WHAT IS REQUIRED
Please output the lines below as a JSON list of strings with one string per line, leaving out any blank lines.

(Data records)
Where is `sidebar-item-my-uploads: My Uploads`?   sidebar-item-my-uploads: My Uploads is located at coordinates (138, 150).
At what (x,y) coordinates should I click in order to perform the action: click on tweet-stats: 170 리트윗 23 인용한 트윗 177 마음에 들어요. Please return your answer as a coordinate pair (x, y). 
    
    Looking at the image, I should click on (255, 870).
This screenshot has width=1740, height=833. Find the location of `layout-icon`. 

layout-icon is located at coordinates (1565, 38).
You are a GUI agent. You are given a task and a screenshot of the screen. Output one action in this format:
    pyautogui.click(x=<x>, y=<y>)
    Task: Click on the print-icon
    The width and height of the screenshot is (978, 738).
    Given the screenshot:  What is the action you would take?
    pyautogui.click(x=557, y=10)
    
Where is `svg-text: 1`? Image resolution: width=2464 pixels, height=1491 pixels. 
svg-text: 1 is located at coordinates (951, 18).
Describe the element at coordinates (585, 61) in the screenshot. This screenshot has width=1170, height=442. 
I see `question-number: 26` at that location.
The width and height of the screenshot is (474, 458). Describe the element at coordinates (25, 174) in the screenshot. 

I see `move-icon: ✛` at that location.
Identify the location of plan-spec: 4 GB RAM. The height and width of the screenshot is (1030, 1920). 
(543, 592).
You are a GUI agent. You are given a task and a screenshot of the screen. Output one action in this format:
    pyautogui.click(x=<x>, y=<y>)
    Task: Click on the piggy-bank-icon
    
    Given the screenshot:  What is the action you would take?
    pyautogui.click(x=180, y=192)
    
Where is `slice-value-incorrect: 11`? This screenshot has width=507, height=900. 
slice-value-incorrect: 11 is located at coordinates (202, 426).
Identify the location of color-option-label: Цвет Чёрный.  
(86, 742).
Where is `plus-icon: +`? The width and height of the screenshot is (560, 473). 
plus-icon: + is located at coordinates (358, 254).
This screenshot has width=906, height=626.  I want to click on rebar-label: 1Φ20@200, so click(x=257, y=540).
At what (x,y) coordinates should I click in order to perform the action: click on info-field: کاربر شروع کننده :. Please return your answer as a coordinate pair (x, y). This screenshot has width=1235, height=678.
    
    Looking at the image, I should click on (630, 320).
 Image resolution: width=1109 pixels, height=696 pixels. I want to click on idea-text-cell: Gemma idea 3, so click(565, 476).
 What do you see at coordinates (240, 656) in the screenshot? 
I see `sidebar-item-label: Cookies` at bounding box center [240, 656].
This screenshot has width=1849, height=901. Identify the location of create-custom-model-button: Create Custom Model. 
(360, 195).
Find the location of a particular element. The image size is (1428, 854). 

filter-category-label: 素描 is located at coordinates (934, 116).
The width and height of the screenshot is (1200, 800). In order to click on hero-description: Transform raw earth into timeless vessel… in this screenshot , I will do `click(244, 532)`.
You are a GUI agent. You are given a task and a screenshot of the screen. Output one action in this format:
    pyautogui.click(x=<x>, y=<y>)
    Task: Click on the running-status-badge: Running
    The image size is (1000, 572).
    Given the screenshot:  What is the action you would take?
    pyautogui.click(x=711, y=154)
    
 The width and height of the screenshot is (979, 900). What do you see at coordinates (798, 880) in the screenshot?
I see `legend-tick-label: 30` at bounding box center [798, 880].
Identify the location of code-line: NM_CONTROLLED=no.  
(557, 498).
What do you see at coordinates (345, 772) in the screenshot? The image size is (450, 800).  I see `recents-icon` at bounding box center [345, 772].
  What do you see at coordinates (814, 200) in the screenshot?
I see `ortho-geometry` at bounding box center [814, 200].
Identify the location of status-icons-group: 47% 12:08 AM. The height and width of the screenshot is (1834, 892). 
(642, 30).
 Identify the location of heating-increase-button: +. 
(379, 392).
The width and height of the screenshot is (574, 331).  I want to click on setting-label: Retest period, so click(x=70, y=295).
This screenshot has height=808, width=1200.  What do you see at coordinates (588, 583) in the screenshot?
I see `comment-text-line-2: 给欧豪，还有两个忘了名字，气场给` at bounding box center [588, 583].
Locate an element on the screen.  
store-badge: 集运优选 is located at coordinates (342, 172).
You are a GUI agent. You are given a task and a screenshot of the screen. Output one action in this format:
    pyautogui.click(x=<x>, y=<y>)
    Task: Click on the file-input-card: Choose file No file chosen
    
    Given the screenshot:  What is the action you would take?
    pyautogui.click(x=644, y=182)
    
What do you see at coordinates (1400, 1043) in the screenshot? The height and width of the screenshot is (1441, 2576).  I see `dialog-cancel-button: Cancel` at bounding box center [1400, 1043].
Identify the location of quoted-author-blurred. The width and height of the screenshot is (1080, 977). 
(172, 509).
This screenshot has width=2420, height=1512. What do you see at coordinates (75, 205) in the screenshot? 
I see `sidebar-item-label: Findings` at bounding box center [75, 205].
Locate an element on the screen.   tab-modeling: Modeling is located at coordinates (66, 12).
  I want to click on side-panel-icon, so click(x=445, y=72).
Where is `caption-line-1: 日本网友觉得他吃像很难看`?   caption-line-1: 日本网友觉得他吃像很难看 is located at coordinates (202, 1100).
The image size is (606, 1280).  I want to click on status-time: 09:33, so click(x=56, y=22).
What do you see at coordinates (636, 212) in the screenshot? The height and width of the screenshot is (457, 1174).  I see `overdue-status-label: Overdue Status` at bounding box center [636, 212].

RESULT
[
  "Where is `sidebar-item-my-uploads: My Uploads`?   sidebar-item-my-uploads: My Uploads is located at coordinates (138, 150).",
  "At what (x,y) coordinates should I click in order to perform the action: click on tweet-stats: 170 리트윗 23 인용한 트윗 177 마음에 들어요. Please return your answer as a coordinate pair (x, y). ",
  "    Looking at the image, I should click on (255, 870).",
  "This screenshot has width=1740, height=833. Find the location of `layout-icon`. ",
  "layout-icon is located at coordinates (1565, 38).",
  "You are a GUI agent. You are given a task and a screenshot of the screen. Output one action in this format:",
  "    pyautogui.click(x=<x>, y=<y>)",
  "    Task: Click on the print-icon",
  "    The width and height of the screenshot is (978, 738).",
  "    Given the screenshot:  What is the action you would take?",
  "    pyautogui.click(x=557, y=10)",
  "Where is `svg-text: 1`? Image resolution: width=2464 pixels, height=1491 pixels. ",
  "svg-text: 1 is located at coordinates (951, 18).",
  "Describe the element at coordinates (585, 61) in the screenshot. This screenshot has width=1170, height=442. ",
  "I see `question-number: 26` at that location.",
  "The width and height of the screenshot is (474, 458). Describe the element at coordinates (25, 174) in the screenshot. ",
  "I see `move-icon: ✛` at that location.",
  "Identify the location of plan-spec: 4 GB RAM. The height and width of the screenshot is (1030, 1920). ",
  "(543, 592).",
  "You are a GUI agent. You are given a task and a screenshot of the screen. Output one action in this format:",
  "    pyautogui.click(x=<x>, y=<y>)",
  "    Task: Click on the piggy-bank-icon",
  "    Given the screenshot:  What is the action you would take?",
  "    pyautogui.click(x=180, y=192)",
  "Where is `slice-value-incorrect: 11`? This screenshot has width=507, height=900. ",
  "slice-value-incorrect: 11 is located at coordinates (202, 426).",
  "Identify the location of color-option-label: Цвет Чёрный.  ",
  "(86, 742).",
  "Where is `plus-icon: +`? The width and height of the screenshot is (560, 473). ",
  "plus-icon: + is located at coordinates (358, 254).",
  "This screenshot has width=906, height=626.  I want to click on rebar-label: 1Φ20@200, so click(x=257, y=540).",
  "At what (x,y) coordinates should I click in order to perform the action: click on info-field: کاربر شروع کننده :. Please return your answer as a coordinate pair (x, y). This screenshot has width=1235, height=678.",
  "    Looking at the image, I should click on (630, 320).",
  " Image resolution: width=1109 pixels, height=696 pixels. I want to click on idea-text-cell: Gemma idea 3, so click(565, 476).",
  " What do you see at coordinates (240, 656) in the screenshot? ",
  "I see `sidebar-item-label: Cookies` at bounding box center [240, 656].",
  "This screenshot has width=1849, height=901. Identify the location of create-custom-model-button: Create Custom Model. ",
  "(360, 195).",
  "Find the location of a particular element. The image size is (1428, 854). ",
  "filter-category-label: 素描 is located at coordinates (934, 116).",
  "The width and height of the screenshot is (1200, 800). In order to click on hero-description: Transform raw earth into timeless vessel… in this screenshot , I will do `click(244, 532)`.",
  "You are a GUI agent. You are given a task and a screenshot of the screen. Output one action in this format:",
  "    pyautogui.click(x=<x>, y=<y>)",
  "    Task: Click on the running-status-badge: Running",
  "    The image size is (1000, 572).",
  "    Given the screenshot:  What is the action you would take?",
  "    pyautogui.click(x=711, y=154)",
  " The width and height of the screenshot is (979, 900). What do you see at coordinates (798, 880) in the screenshot?",
  "I see `legend-tick-label: 30` at bounding box center [798, 880].",
  "Identify the location of code-line: NM_CONTROLLED=no.  ",
  "(557, 498).",
  "What do you see at coordinates (345, 772) in the screenshot? The image size is (450, 800).  I see `recents-icon` at bounding box center [345, 772].",
  "  What do you see at coordinates (814, 200) in the screenshot?",
  "I see `ortho-geometry` at bounding box center [814, 200].",
  "Identify the location of status-icons-group: 47% 12:08 AM. The height and width of the screenshot is (1834, 892). ",
  "(642, 30).",
  " Identify the location of heating-increase-button: +. ",
  "(379, 392).",
  "The width and height of the screenshot is (574, 331).  I want to click on setting-label: Retest period, so click(x=70, y=295).",
  "This screenshot has height=808, width=1200.  What do you see at coordinates (588, 583) in the screenshot?",
  "I see `comment-text-line-2: 给欧豪，还有两个忘了名字，气场给` at bounding box center [588, 583].",
  "Locate an element on the screen.  ",
  "store-badge: 集运优选 is located at coordinates (342, 172).",
  "You are a GUI agent. You are given a task and a screenshot of the screen. Output one action in this format:",
  "    pyautogui.click(x=<x>, y=<y>)",
  "    Task: Click on the file-input-card: Choose file No file chosen",
  "    Given the screenshot:  What is the action you would take?",
  "    pyautogui.click(x=644, y=182)",
  "What do you see at coordinates (1400, 1043) in the screenshot? The height and width of the screenshot is (1441, 2576).  I see `dialog-cancel-button: Cancel` at bounding box center [1400, 1043].",
  "Identify the location of quoted-author-blurred. The width and height of the screenshot is (1080, 977). ",
  "(172, 509).",
  "This screenshot has width=2420, height=1512. What do you see at coordinates (75, 205) in the screenshot? ",
  "I see `sidebar-item-label: Findings` at bounding box center [75, 205].",
  "Locate an element on the screen.   tab-modeling: Modeling is located at coordinates (66, 12).",
  "  I want to click on side-panel-icon, so click(x=445, y=72).",
  "Where is `caption-line-1: 日本网友觉得他吃像很难看`?   caption-line-1: 日本网友觉得他吃像很难看 is located at coordinates (202, 1100).",
  "The image size is (606, 1280).  I want to click on status-time: 09:33, so click(x=56, y=22).",
  "What do you see at coordinates (636, 212) in the screenshot? The height and width of the screenshot is (457, 1174).  I see `overdue-status-label: Overdue Status` at bounding box center [636, 212]."
]